Ловец заблудших душ - страница 13



Пока он раздумывал о том, что за этим последует, дверь скрипнула и хозяйка появилась на пороге.

– Да она совсем как моя ровесница, – удивился Янис. – Ни седого волоска, ни морщинки. Вот и верь людской болтовне!

– Отпусти коня, пусть травы сочной пощиплет. А сам пожалуй в дом, я ждала тебя.

«Всё-таки околдовала, раз ждала», – лихорадочно подумал рыбак.

– Садись, поешь с дороги, – пригласила Лалия за стол. – Ирма своими страхами тебя накормила, а от них сытости не дождёшься.

– Не буду есть, – заупрямился Янис, – пока не пойму, что за чертовщина вокруг меня творится.

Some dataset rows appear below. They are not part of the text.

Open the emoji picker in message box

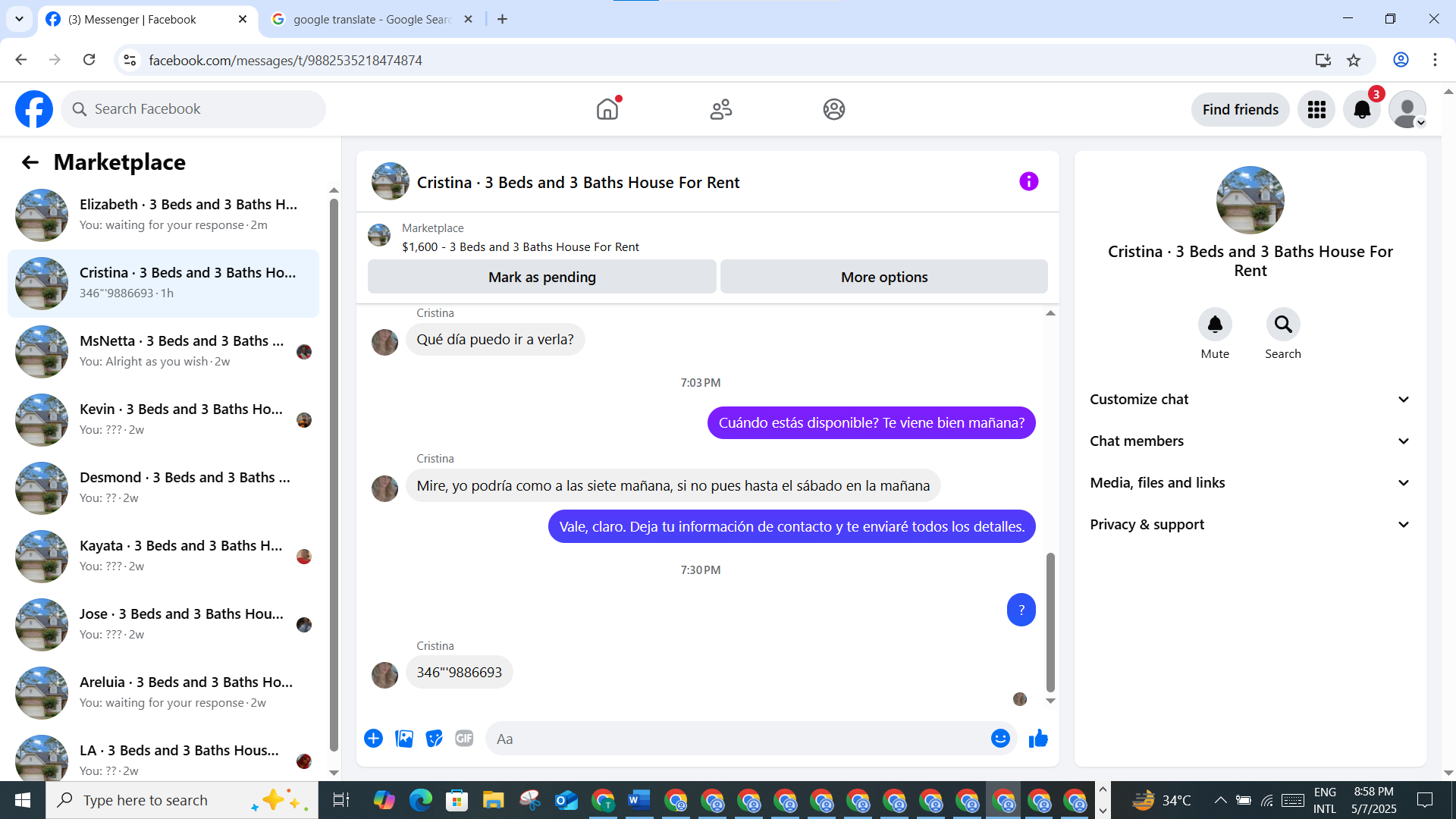pyautogui.click(x=1000, y=739)
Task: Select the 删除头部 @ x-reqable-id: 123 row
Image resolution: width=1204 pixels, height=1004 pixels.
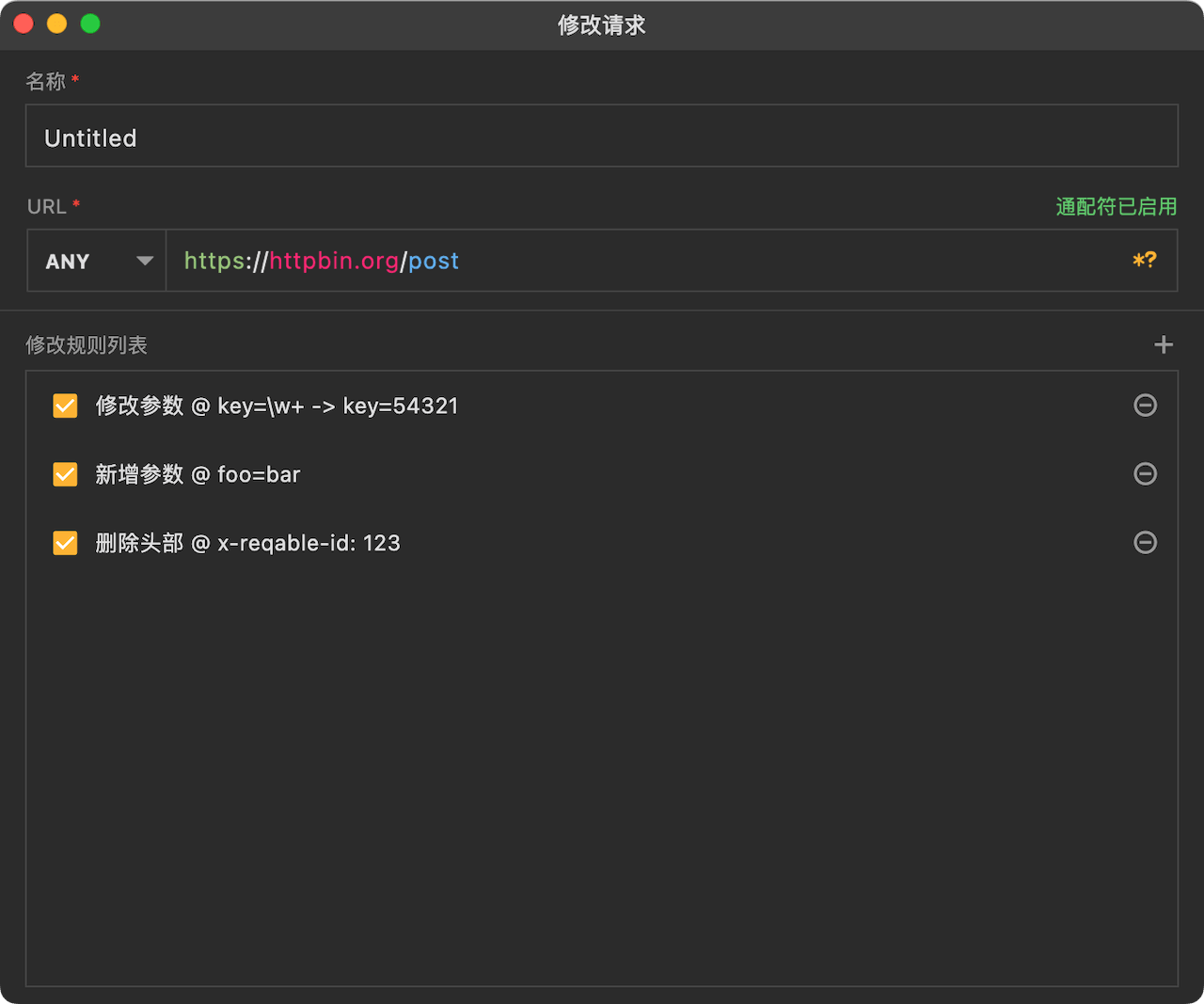Action: pos(602,543)
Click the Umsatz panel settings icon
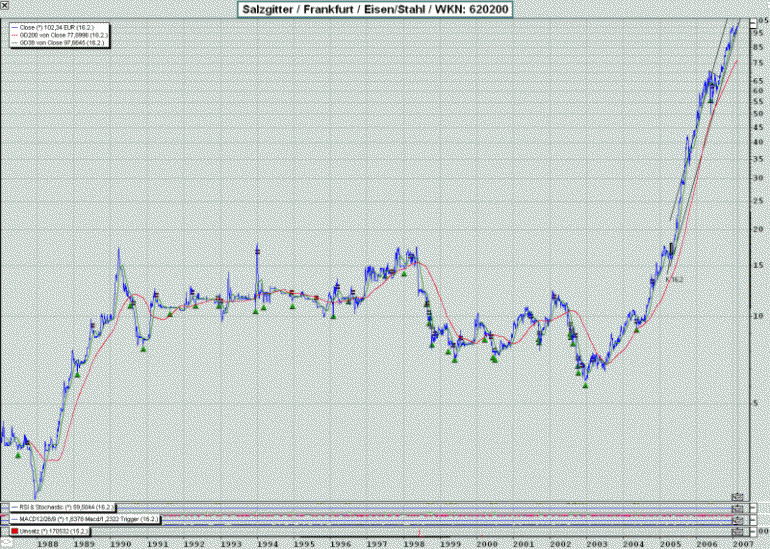This screenshot has width=770, height=549. pos(738,531)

– Ты похож на Тутуя, когда ему одновременно хочется лететь по полю и жевать овёс из торбы, – улыбнулась ведунья. – Не буду тебя дразнить ожиданием. Я на тебя привороты не ставила. Можешь жить спокойно ещё восемь лет.

– А потом помру? – нахмурился рыбак.

– Нет. В шторм попадёшь, который унесёт тебя далеко от дома и назад ты уже не вернёшься. Станешь своим среди другого народа, а воду будешь видеть только в колодце, озере да дождями-снегами.

– Значит, кровь наша исчезнет с побережья? Или…

– А посмотрим! – отозвалась Лалия. – Приходи в ближайшее полнолуние на поляну, мимо которой сегодня проезжал. Она внутри, будто миска, пустая, а по краям ивняки густые растут. Не побоишься, узнаешь о себе больше. А ежели труса спразднуешь, то достанешься Анне. Она как раз и упрашивала приворожить тебя, чтобы ты был как заяц лесной, которого с крольчихой свести хотят.

– Я приду, – набычился Янис и пододвинул к себе тарель с сельдью.

Глава восьмая

Полнолуние выдалось странное. Закат долго кидал багряные всполохи над морем, словно им управлял древний Перкунас[9], держащий в кулаке связку дротиков-молний. А потом ночь пала на мир, оставляя людей с их новыми богами, запрещающими неистовствовать в радости и горе. Золотисто-рыжая луна выплыла из-за леса и повисла ярмарочным блином, вызывая у окрестных собак приступы взлаивающего воя.

– Ох, не к добру! – всполошилась Ирма. – Неужто опять костлявая за новой жертвой придёт?

Она заметила, что сын в последние дни был погружён в свои мысли и оттого рассеян. Попытки выведать о разговоре с Лалией ничего не дали. Сын упорно отмалчивался, напомнив Ирме о столь же упёртом характере её покойного мужа. Тот, бывало, в ответ на её беспокойные расспросы уходил на двор, где принимался вырезать из маленьких чурочек забавных существ: то ли очеловеченных зверюшек, то ли людей, оборотившихся в жизнерадостную нечисть.

– От такой луны, – вредным голосом продолжила она, – у НОРМАЛЬНЫХ людей страх за свою судьбу возникает, хочется обратиться к Высшему с молитвами, дабы он даровал спасение.

– Значит, я по другой дороге хожу, – отозвался Янис. – Не ищу спасения потому, что живу по совести. Свечками иль жертвами не задабриваю, а трачу монеты, честно заработанные, на снасти да на дом. Вот и тебе подарочек привёз из города – шаль с кистями. Примерь-ка, матушка!

– Ох, такую красоту да на плечи молодухе, а не мне, старой брюкве! – сказала Ирма, завернувшись в цветастую ткань. – Поистратился, а я в сундук положу – для смертного.

– Вот ещё! – насупился Янис. – Носи, пока жива. Что за дурость, хорошие вещи откладывать для гроба! Под землёй покойники друг к другу в гости не ходят, нарядами не хвалятся, хороводы не водят.

– Насмешил! – улыбнулась мать. – Коли так, завтра же оденусь понаряднее, шаль твою повяжу и навещу Илгу. Подумать только, с детства друг друга знаем, а в последние годы видимся на бегу. Возьму горшочек со сливками. Они у меня отме-е-е-е-е-е-нные!